Material supplied:

☆ ☆ ☆ ☆ ☆ ☆ ☆

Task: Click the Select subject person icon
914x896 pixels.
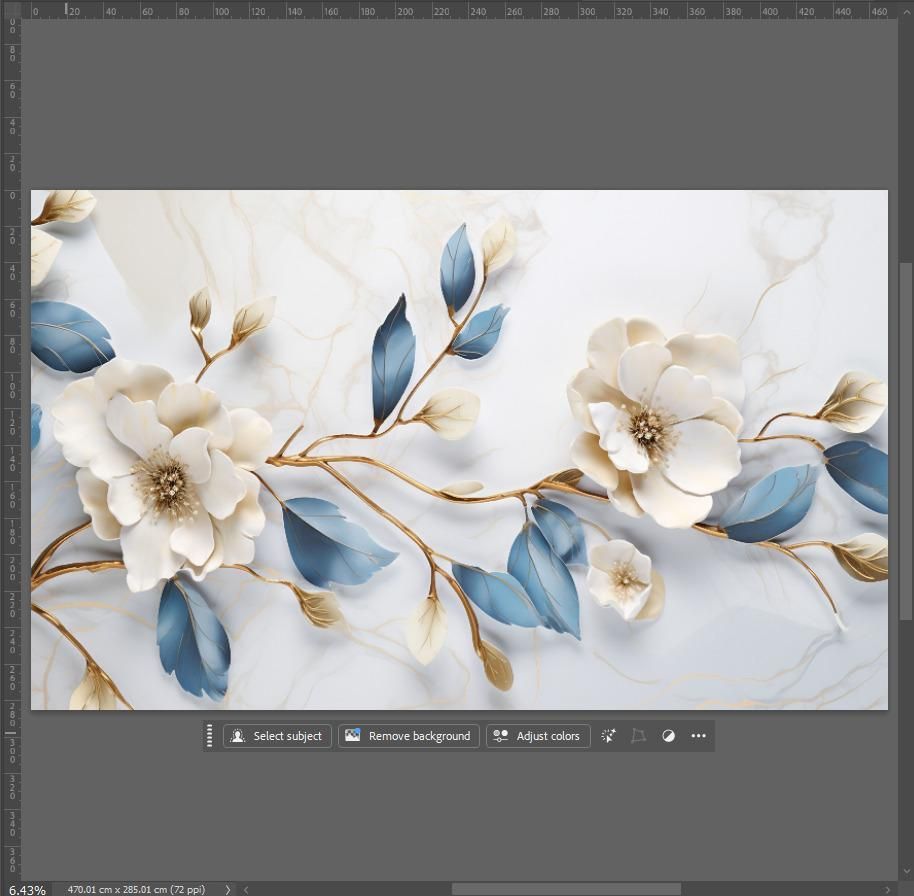Action: [237, 736]
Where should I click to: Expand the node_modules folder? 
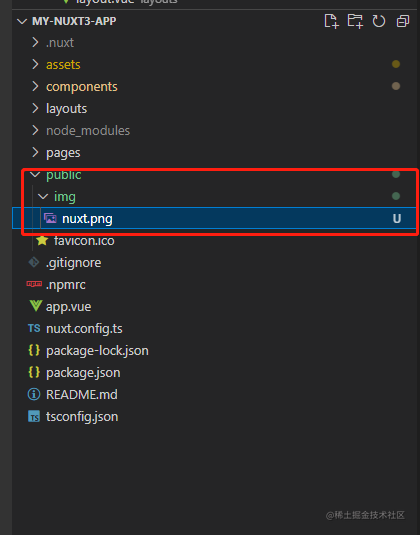[x=214, y=131]
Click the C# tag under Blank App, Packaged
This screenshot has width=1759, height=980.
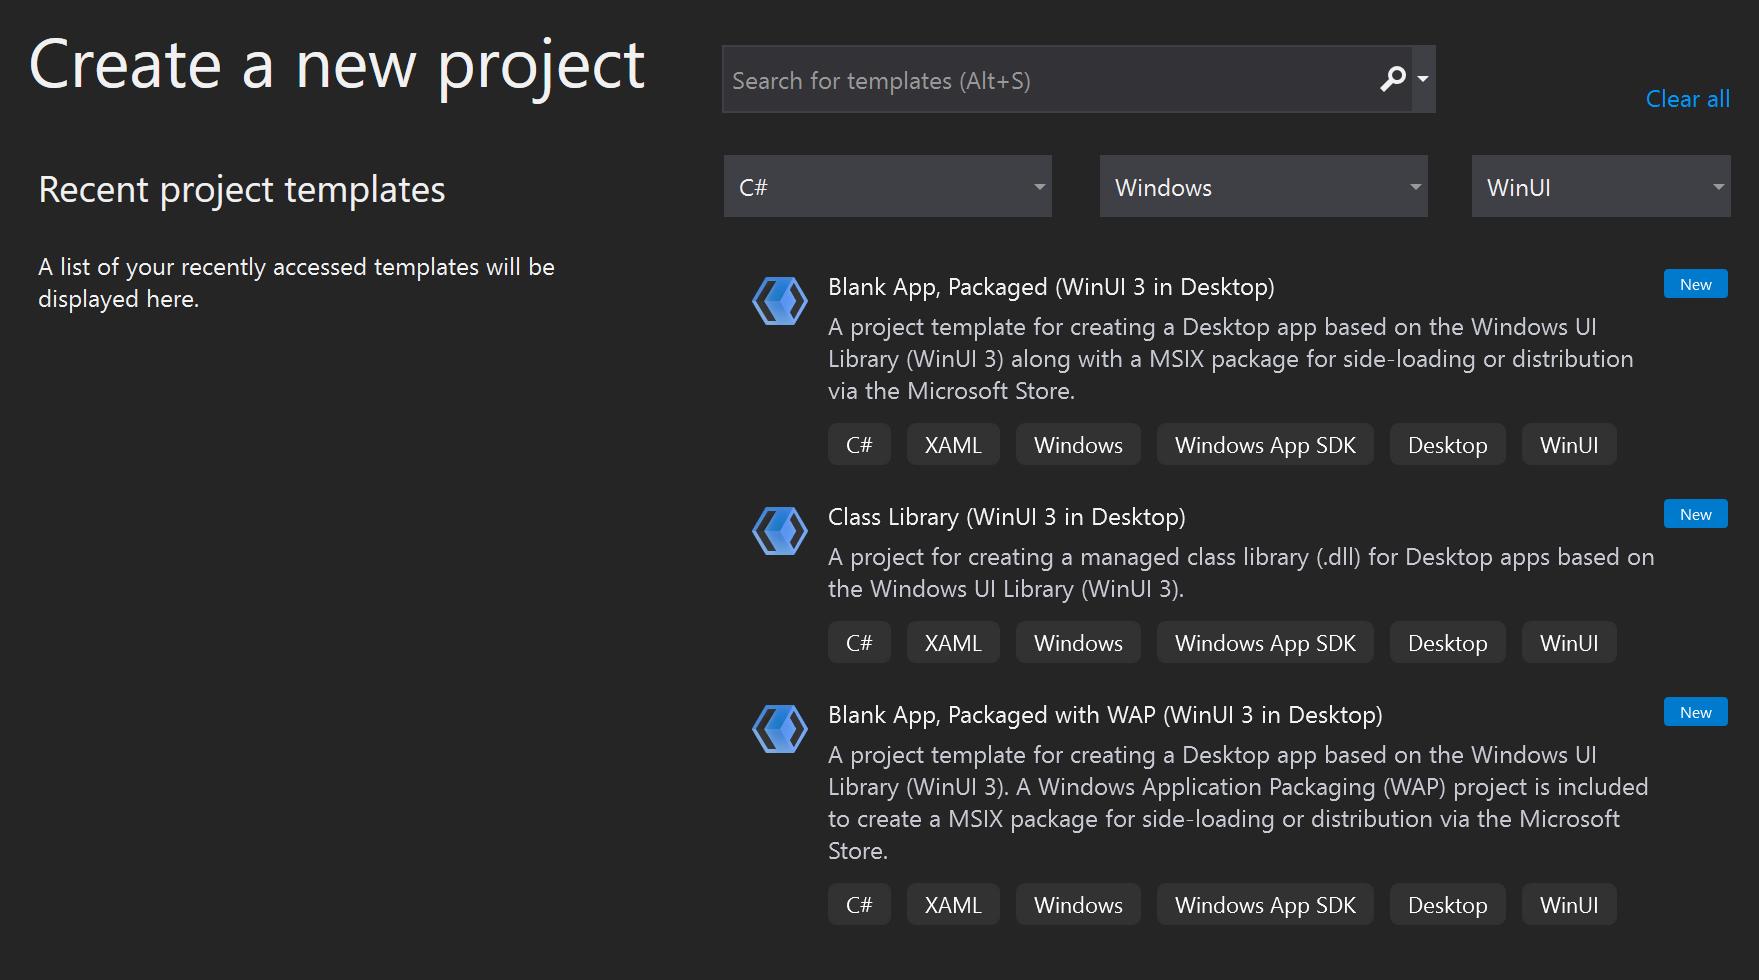(858, 444)
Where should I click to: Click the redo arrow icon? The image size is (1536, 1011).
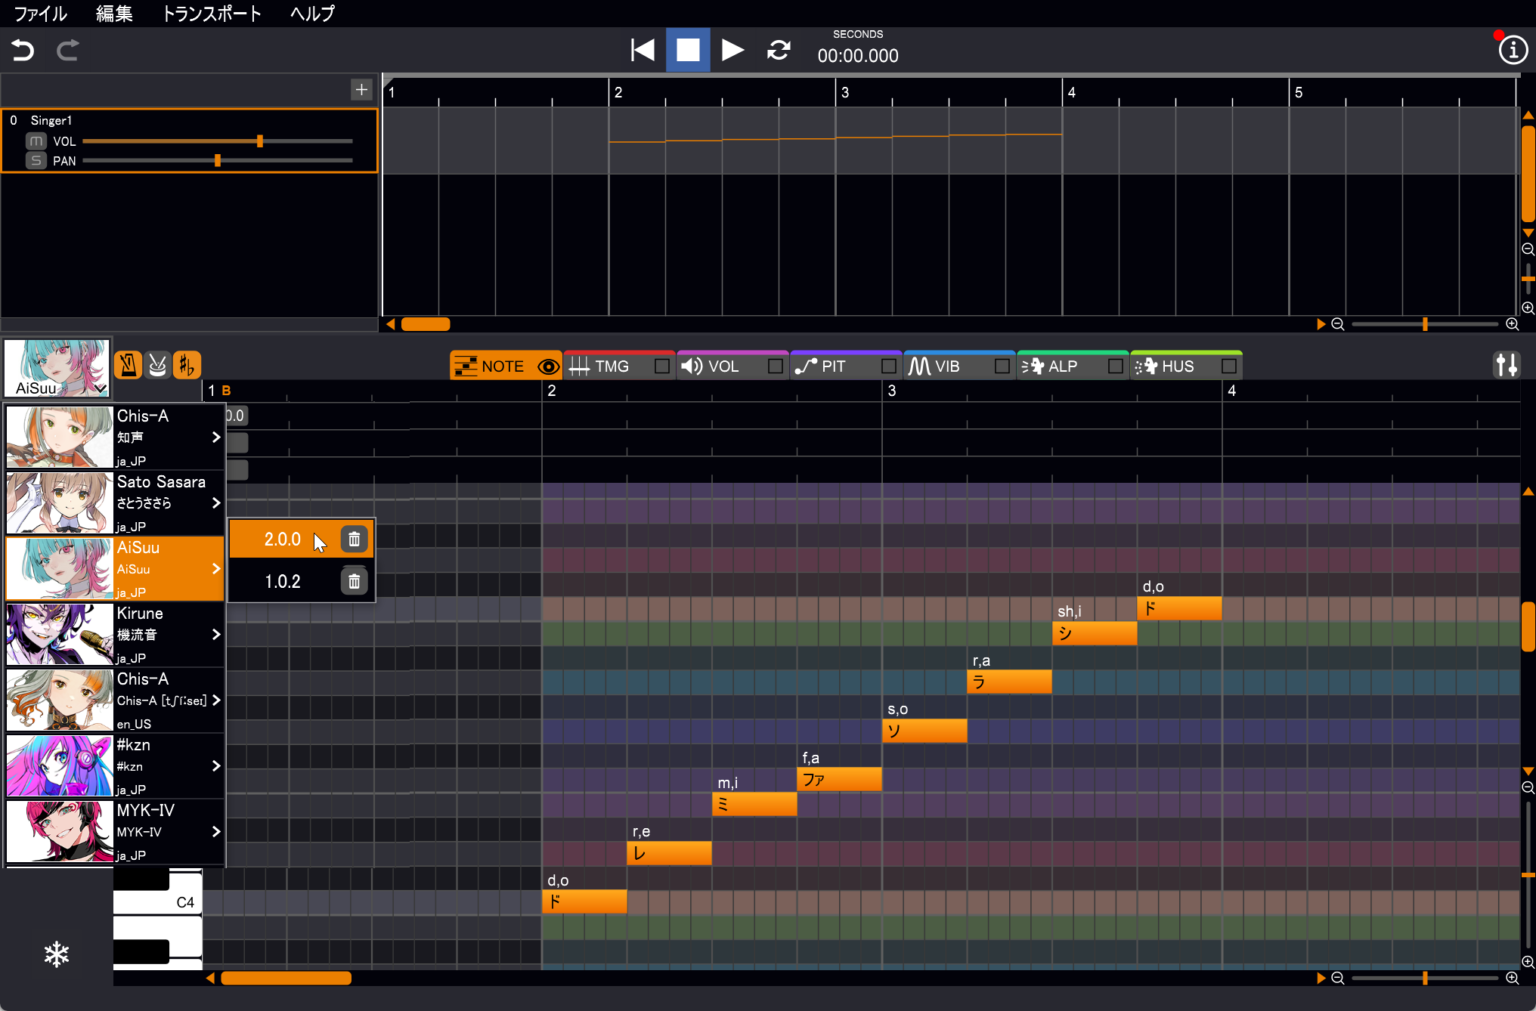tap(68, 50)
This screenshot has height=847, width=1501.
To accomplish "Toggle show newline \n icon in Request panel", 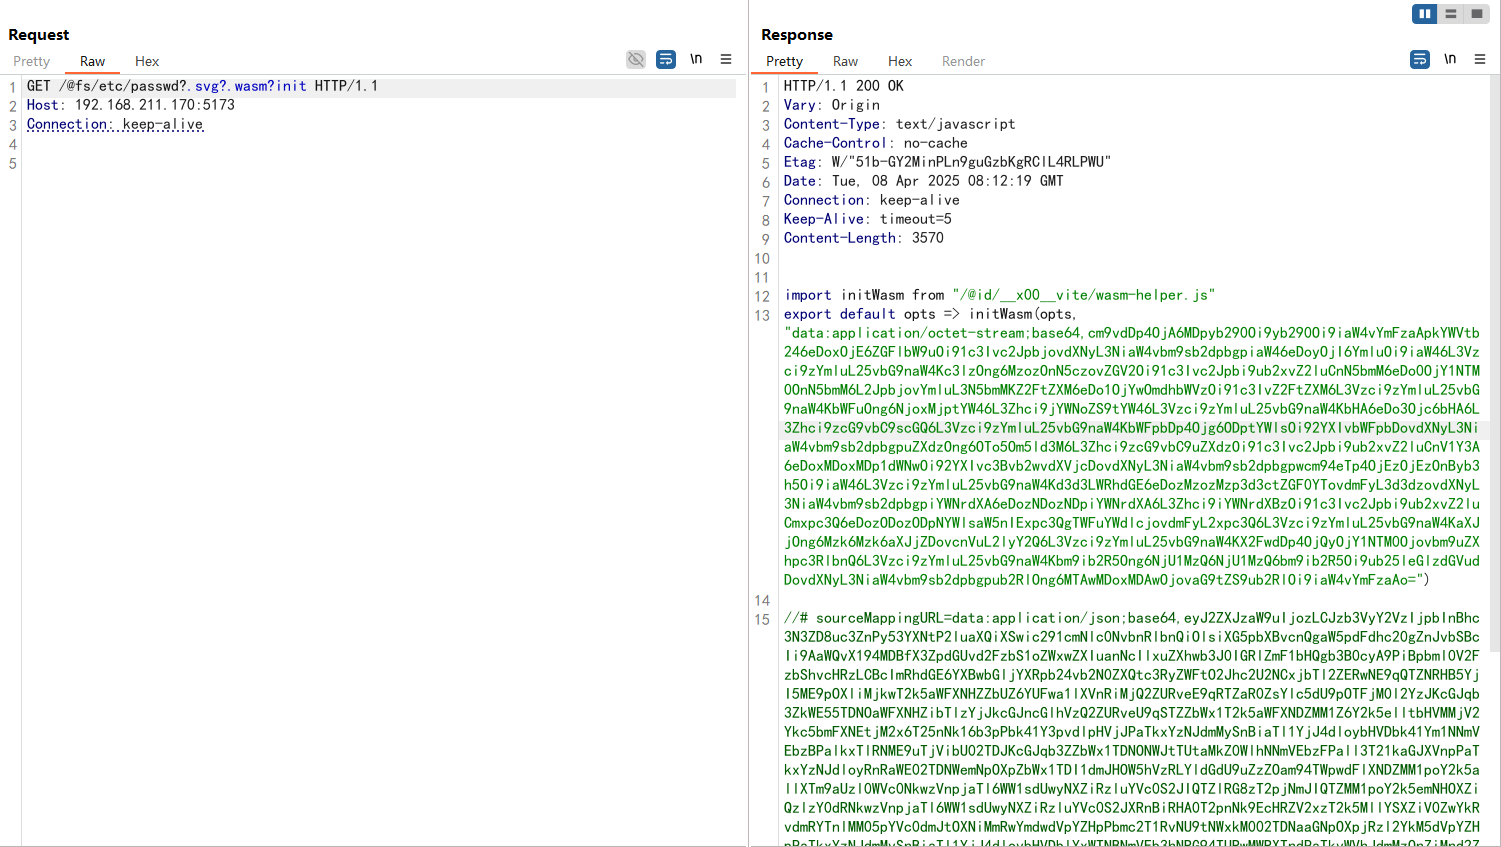I will [696, 59].
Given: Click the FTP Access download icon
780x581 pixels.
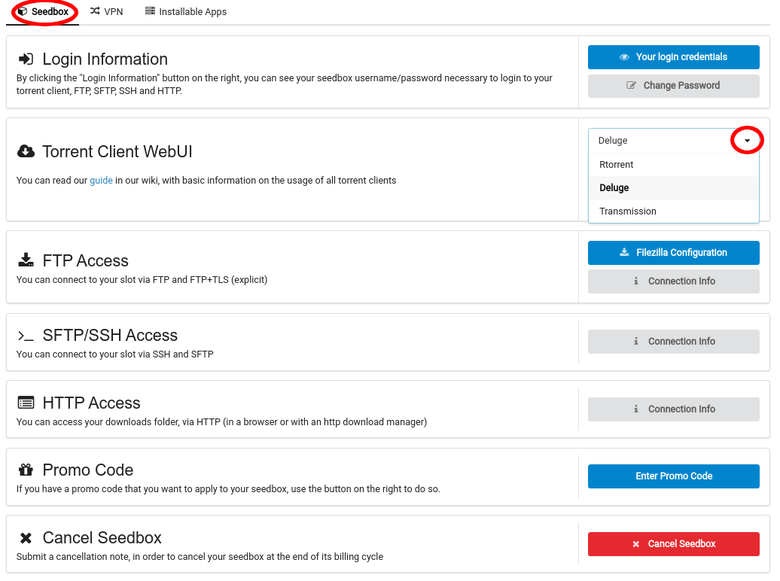Looking at the screenshot, I should click(26, 260).
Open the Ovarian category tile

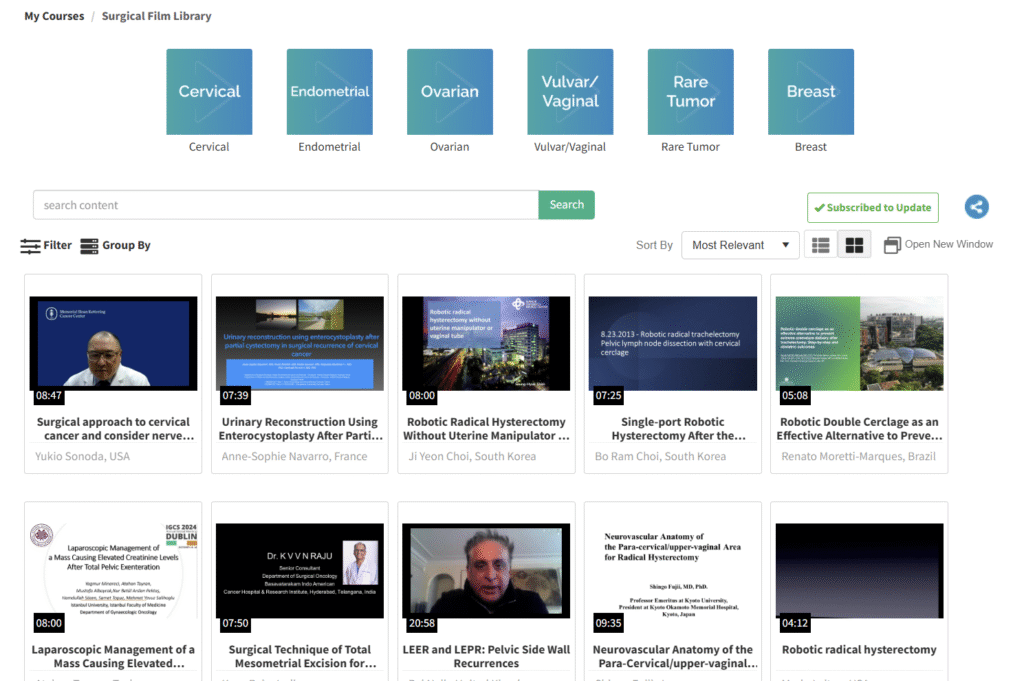449,92
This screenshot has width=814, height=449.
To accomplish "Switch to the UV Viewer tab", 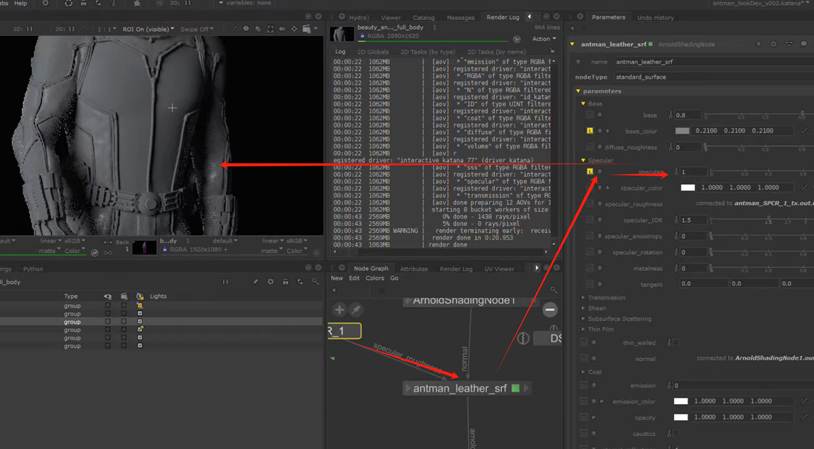I will (499, 268).
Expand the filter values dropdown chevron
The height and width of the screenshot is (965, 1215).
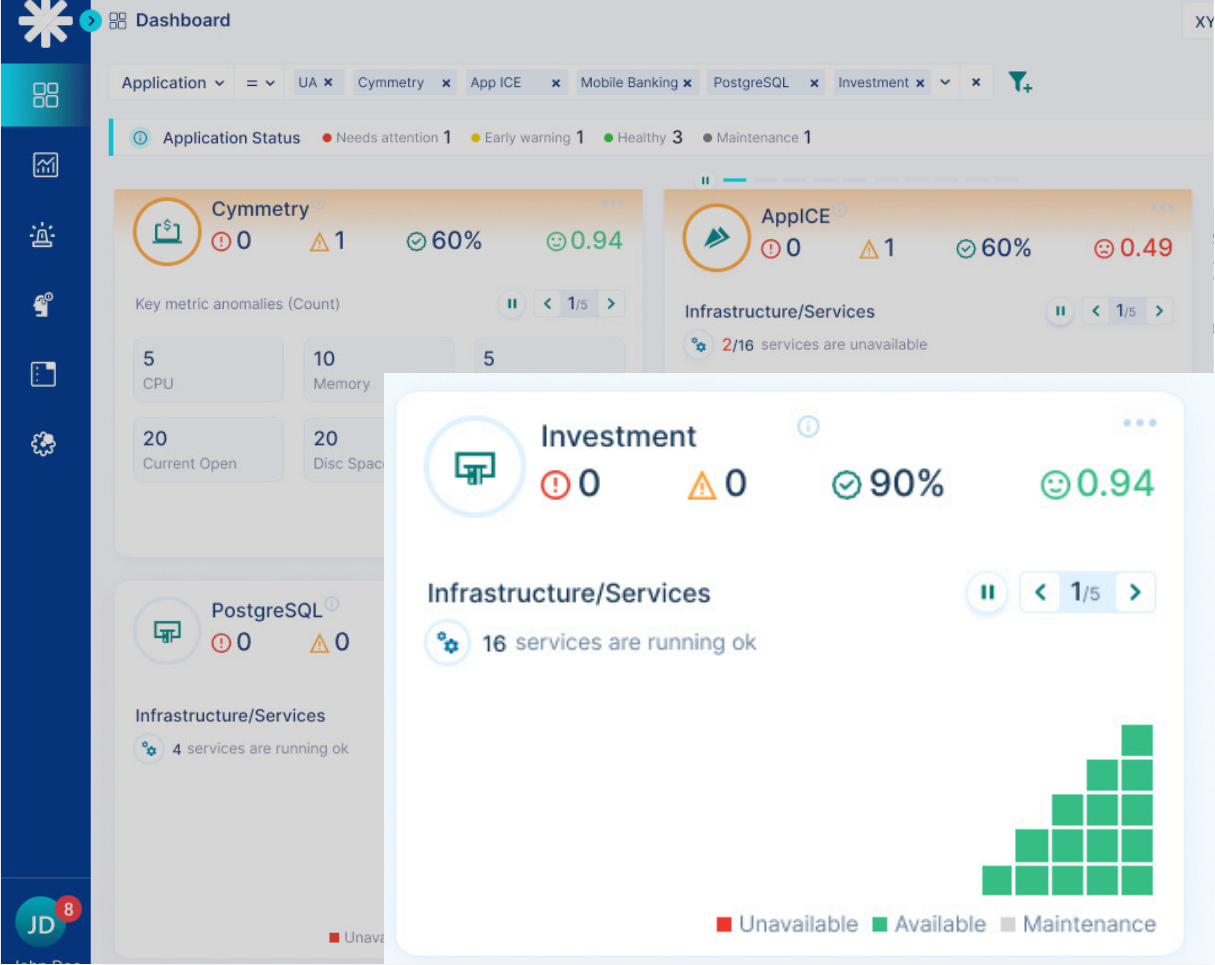click(x=945, y=83)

☆ ☆ ☆ ☆ ☆ ☆ ☆

Given exercise: Copy the records word for word, from the line containing "Click the C# tag under Blank App, Packaged" through the line containing "tap(68, 50)", and leave out the pictures.

Task response:
Click the C# tag under Blank App, Packaged
This screenshot has width=1759, height=980.
(858, 444)
Where should I click to: Click the redo arrow icon? The image size is (1536, 1011).
tap(68, 50)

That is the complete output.